8 Second, there are information and entertainment rvices, where people can download anything from legal texts and lists of “great new restaurants” to game software and dirty pictures. The places are like bookstores, malls and movie hous-----places where you go to buy something. The customer needs to request an item or sign up for a subscription; stuff (especially pornography) is not nt out to people who don’t ask for it. Some of the rvices are free or included as part of a broader rvice like CompuServe or America online; others charge and may bill their customers directly.
9 Third, there are “real” communities-----groups of people who communicate among themlves. In real-estate terms, they’re like bars or restaurants or bathhous. Each active participant contributes to a general conversation, generally through posted messages. Other participants may simply listen or watch.. some rvices are supervid by a moderator; others are more like bulletin boards------anyone is free to post anything.

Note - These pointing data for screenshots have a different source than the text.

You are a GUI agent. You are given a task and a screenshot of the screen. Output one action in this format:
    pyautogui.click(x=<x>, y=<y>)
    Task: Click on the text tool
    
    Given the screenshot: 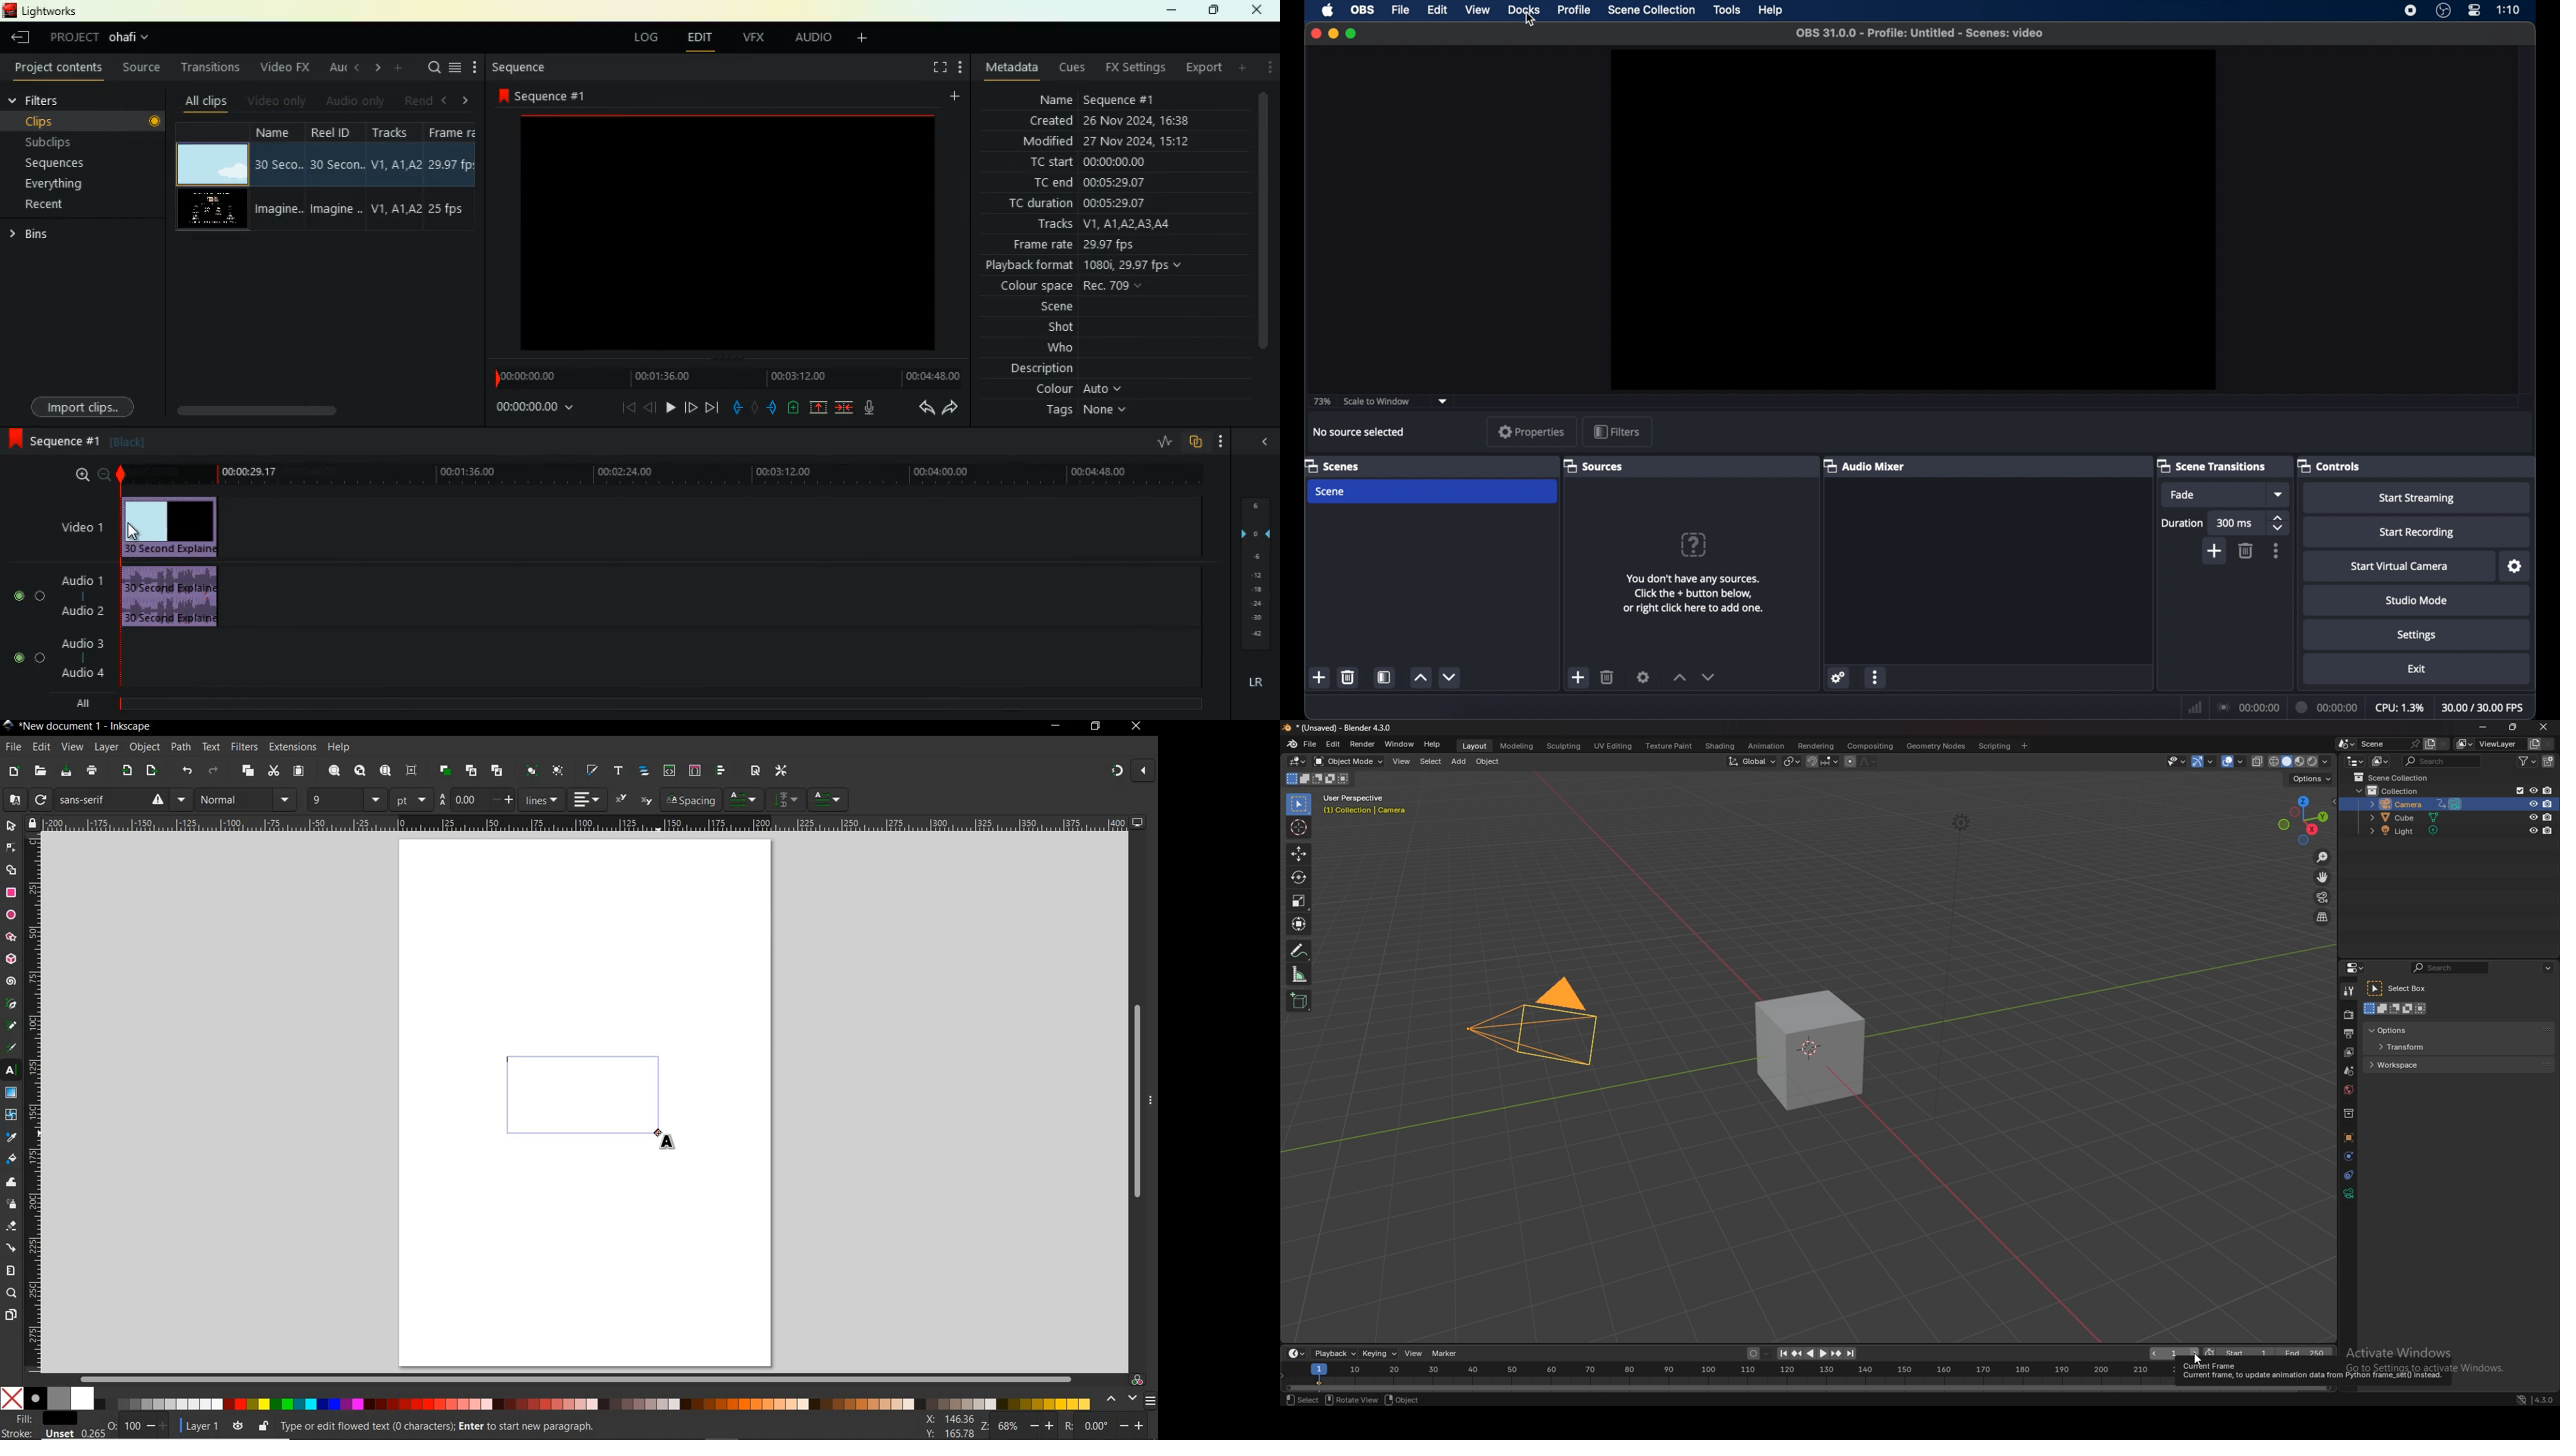 What is the action you would take?
    pyautogui.click(x=11, y=1071)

Many of the rvices started out unmoderated but are now imposing rules to keep out unwanted advertising, extraneous discussions or increasingly rude participants.
10 Cyberspace communities evolve just the way terrestrial communities do: people with like-minded interests band together. Every cyberspace community has its own character. Overall, the communities on C园林设计ompuS李小沛erve tend to be more professional; tho on America online, affluent young singles; prodigy, family-oriented. Then there are independents like echo, a hip, downtown new york rvice, or women’s wire, targeted to women who want to avoid the male culture prevalent elwhere on the net. On the internet itlf there are lots of passionate noncommercial discussion groups on topics ranging from Hungarian politics (Hungary online) to copyright law.
11 What’s unique about cyberspace is that it allows communities of any size and kind to flourish; in cyberspace, communities are chon by the urs, not forced on them by accidents of geography. This freedom gives the rules that preside in cyberspace a moral authority that rules in terrestrial environments don’t have. Most people are stuck in the country of their birth, but if you don’t like the rules of a cyberspace community, you can just sign off. Love it or leave it. Likewi, if parents don’t like the rules of a given cyberspace community, they can restrict their children’s access to it.
12 What’s likely to happen in cyberspace is the formation of new communities, free of the constraints that cau conflict on earth. Instead of a global village, which is a nice dream but impossible to manage, we’ll have invented another world of lf-contained communities that cater to their own members’ inclinations without interfering with anyone el’s. the possibility of a real market-style evolution of governance is at hand. In cyberspace, we’ll be able to test and evolve rules governing what needs to be governed------intellectual property, content and access control, rules about privacy and free speech. Some communities will allow anyone in; others will restrict access to members who qualif
y on one basis or another. Tho communities that prove lf-sustaining will prosper (and perhaps grow and split into subts with ever-more-particular interests and identities). Tho that can’t survive----either becau people lo interest or get scared off-----will simply wither away.